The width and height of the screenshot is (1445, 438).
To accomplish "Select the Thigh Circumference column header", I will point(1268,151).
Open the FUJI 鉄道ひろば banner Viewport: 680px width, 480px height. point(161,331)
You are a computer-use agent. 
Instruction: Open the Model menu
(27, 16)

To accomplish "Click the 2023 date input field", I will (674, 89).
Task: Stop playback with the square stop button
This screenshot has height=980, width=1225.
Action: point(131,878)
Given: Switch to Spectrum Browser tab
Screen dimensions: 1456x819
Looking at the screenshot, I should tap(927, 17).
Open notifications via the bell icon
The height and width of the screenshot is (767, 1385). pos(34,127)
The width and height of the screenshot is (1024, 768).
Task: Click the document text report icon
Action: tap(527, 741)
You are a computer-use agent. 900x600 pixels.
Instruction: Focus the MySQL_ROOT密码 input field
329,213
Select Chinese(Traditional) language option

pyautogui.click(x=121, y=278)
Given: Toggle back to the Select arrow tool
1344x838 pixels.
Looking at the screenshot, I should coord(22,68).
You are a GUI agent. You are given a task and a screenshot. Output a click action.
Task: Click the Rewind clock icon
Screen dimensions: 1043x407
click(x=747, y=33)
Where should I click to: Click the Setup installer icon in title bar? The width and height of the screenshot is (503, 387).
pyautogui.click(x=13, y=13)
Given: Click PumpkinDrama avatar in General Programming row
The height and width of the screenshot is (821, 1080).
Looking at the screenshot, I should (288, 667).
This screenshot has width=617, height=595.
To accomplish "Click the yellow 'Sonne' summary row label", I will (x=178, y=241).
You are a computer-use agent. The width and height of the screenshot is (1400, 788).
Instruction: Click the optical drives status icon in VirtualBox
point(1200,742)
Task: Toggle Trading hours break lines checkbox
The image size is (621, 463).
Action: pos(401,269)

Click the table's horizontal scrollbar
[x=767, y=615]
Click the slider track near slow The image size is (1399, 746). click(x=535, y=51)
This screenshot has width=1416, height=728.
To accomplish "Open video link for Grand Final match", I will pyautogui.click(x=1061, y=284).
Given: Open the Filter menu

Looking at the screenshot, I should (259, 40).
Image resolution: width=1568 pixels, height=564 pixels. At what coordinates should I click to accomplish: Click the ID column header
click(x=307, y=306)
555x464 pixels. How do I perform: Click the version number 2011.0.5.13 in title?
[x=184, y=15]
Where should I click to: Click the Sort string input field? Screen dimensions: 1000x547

* * * *

__WORK TO BE COMPLETED__: State how many lines of the listing contain the word "Toggle", giving only the number.

__SOLUTION FOR THIS PROBLEM__: 2